Set task:
Rescale the data part that opens with the line containing "Click the padlock site" and closes with the line containing "point(271,68)", both ends included. Write out every line of that part, multiplying each click coordinate by 2.55 and rounding to a whole number with halves rounded up, and leave all other wording and numbers as they are.
·····
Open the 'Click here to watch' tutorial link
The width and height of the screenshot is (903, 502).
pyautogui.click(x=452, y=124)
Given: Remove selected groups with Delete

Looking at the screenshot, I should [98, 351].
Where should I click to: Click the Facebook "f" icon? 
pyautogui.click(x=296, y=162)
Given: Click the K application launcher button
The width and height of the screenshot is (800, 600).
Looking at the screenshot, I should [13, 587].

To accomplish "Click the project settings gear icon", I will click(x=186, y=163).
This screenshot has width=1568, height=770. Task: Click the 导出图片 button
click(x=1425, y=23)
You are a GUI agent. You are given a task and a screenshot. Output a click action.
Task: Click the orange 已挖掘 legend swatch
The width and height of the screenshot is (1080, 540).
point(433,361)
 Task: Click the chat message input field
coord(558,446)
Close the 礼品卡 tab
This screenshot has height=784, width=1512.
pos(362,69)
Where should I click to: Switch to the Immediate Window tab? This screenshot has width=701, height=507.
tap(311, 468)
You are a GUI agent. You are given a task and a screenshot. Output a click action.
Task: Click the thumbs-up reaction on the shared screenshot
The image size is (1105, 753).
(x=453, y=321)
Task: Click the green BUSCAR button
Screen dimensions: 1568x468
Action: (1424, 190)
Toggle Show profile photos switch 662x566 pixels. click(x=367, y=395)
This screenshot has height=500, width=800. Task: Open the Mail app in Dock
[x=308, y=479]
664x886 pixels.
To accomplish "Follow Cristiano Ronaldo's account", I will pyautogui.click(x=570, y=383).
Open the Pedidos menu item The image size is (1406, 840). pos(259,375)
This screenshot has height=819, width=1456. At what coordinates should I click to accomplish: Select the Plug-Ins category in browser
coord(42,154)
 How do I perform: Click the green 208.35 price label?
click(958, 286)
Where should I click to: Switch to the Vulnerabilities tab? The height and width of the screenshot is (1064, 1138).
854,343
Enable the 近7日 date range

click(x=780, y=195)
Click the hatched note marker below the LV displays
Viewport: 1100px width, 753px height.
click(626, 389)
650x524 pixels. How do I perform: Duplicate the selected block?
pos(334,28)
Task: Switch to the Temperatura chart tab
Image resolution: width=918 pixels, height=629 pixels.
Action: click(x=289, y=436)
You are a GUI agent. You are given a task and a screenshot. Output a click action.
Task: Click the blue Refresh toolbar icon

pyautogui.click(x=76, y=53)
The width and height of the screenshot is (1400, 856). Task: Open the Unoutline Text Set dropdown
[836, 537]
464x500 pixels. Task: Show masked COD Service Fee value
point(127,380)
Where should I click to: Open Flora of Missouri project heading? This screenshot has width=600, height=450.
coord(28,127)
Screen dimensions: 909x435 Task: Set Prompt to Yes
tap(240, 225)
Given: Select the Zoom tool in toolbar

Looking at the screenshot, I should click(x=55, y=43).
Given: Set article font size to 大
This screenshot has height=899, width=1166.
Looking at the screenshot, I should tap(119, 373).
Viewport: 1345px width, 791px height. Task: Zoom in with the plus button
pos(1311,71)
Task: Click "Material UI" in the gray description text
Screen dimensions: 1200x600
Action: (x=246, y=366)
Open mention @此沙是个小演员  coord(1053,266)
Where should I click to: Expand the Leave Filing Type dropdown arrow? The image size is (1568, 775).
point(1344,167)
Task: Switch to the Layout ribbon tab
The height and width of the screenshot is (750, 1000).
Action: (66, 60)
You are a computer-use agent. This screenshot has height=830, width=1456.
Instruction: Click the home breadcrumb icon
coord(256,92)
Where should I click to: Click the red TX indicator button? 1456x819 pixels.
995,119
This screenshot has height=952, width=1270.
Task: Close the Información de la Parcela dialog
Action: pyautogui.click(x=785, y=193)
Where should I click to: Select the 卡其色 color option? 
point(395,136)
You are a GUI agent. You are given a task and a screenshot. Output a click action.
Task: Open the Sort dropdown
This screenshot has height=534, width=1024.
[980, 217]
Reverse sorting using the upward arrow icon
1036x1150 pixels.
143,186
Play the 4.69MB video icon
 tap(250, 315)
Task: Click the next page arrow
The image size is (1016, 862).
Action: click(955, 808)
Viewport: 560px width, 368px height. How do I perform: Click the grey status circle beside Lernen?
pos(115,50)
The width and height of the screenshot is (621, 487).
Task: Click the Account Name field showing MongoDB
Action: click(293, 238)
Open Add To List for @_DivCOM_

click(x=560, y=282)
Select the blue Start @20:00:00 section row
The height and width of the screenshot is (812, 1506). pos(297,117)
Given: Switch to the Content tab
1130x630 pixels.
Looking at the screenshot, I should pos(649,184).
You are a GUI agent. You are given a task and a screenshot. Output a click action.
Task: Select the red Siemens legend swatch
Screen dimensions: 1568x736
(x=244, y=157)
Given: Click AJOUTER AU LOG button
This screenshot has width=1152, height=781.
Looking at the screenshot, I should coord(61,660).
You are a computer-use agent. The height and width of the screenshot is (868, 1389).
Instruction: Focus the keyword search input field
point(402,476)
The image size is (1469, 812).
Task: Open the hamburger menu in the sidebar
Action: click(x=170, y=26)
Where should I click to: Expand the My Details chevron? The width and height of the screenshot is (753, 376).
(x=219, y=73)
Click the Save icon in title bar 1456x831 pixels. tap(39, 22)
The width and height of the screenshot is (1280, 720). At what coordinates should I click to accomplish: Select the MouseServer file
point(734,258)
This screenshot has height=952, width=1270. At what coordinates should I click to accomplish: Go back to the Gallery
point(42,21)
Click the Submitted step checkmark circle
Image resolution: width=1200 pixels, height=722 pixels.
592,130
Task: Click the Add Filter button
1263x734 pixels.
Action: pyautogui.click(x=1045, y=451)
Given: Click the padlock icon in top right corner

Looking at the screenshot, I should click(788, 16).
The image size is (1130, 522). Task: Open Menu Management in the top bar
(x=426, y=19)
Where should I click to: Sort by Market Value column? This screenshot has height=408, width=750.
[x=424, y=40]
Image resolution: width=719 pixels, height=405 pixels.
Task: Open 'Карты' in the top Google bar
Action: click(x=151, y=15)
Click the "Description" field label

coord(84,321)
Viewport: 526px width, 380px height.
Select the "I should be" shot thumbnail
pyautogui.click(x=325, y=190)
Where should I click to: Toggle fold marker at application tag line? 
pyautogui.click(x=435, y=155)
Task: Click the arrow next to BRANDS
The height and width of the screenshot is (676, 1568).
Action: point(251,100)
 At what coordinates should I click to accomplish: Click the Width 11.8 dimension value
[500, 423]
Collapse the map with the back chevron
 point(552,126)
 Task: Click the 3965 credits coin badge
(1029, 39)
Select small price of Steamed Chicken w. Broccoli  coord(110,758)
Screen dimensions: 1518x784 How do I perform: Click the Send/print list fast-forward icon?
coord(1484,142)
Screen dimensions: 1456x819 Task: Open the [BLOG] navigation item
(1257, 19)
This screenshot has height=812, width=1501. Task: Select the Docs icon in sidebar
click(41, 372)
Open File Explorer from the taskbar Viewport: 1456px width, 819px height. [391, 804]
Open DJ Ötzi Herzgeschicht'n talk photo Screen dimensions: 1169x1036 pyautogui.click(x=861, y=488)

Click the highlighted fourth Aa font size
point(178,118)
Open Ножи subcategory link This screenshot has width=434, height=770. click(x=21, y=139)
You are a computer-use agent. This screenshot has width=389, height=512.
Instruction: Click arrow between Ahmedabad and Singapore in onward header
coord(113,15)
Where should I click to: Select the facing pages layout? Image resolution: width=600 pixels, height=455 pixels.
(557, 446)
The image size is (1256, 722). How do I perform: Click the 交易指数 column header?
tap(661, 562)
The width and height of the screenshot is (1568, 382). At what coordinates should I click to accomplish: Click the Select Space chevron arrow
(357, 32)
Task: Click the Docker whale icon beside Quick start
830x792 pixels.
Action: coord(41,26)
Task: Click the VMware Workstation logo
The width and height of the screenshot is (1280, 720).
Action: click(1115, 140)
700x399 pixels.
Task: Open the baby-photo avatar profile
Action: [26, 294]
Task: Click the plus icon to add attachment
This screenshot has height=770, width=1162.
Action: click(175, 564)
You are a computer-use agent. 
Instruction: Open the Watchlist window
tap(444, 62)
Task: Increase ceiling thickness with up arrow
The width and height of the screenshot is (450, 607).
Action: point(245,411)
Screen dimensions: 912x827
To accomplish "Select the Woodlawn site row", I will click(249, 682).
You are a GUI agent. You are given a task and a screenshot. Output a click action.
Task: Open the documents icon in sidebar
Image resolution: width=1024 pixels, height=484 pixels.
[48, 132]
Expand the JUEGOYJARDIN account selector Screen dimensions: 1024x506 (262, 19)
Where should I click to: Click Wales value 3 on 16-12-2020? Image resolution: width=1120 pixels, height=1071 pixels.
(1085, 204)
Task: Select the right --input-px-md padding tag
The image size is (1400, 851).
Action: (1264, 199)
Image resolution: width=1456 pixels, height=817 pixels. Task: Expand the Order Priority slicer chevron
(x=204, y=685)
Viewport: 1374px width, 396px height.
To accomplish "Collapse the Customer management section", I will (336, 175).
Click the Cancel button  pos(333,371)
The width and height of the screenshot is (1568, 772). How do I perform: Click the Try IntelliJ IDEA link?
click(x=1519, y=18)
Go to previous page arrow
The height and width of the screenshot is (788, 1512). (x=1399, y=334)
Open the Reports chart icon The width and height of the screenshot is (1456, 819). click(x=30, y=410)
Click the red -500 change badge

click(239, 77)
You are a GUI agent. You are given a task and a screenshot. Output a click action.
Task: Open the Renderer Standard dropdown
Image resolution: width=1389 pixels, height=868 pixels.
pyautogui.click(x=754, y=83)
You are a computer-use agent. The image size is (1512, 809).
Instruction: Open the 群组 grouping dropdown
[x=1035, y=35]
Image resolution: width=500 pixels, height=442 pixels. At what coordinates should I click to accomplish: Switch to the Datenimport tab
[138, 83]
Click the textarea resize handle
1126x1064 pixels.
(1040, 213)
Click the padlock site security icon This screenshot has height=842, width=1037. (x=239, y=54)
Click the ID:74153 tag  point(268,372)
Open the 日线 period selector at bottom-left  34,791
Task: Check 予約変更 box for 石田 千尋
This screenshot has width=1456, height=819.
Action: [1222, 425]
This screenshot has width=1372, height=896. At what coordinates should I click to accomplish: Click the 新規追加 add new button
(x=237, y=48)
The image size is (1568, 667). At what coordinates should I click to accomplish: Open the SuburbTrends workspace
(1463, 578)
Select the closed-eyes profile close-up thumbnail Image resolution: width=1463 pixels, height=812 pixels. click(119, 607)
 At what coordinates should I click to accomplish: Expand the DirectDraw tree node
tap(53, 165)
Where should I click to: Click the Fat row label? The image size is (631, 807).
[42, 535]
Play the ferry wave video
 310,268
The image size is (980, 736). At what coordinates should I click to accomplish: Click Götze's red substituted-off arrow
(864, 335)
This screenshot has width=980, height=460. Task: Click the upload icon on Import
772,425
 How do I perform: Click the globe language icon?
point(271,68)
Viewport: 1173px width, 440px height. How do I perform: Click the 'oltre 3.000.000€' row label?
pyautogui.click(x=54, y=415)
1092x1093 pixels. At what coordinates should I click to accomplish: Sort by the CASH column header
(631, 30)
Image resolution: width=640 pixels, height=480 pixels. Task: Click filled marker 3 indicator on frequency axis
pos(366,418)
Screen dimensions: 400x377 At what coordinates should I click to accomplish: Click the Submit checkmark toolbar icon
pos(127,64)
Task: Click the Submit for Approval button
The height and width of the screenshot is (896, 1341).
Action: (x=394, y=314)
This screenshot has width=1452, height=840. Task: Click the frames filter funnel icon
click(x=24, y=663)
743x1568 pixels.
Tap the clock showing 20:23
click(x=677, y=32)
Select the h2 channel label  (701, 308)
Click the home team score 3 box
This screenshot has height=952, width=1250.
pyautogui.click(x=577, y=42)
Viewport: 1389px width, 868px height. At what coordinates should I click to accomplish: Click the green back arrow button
·····
Output below:
Click the padlock site security icon This screenshot has height=842, width=1037. (x=609, y=138)
Click the ID:74153 tag  point(683,949)
Open the 日线 period selector at bottom-left  87,2017
Task: Check 予約変更 box for 石田 千尋
This screenshot has width=1456, height=819.
Action: [3116, 1084]
This screenshot has width=1372, height=896. At what coordinates should I click to accomplish: Click the 新規追加 add new button
(x=604, y=122)
The image size is (1568, 667). At what coordinates should I click to accomplish: Open the SuburbTrends workspace
(3731, 1474)
Select the closed-eyes profile close-up thumbnail Image resolution: width=1463 pixels, height=812 pixels. click(303, 1548)
 At what coordinates should I click to accomplish: Expand the DirectDraw tree node
tap(135, 421)
Where should I click to: Click the Fat row label? The image size is (631, 807).
[107, 1364]
Play the ferry wave video
 791,683
The image size is (980, 736). At what coordinates should I click to accomplish: Click Götze's red substituted-off arrow
(2203, 854)
This screenshot has width=980, height=460. Task: Click the upload icon on Import
1969,1084
 How do I perform: Click the globe language icon?
point(691,173)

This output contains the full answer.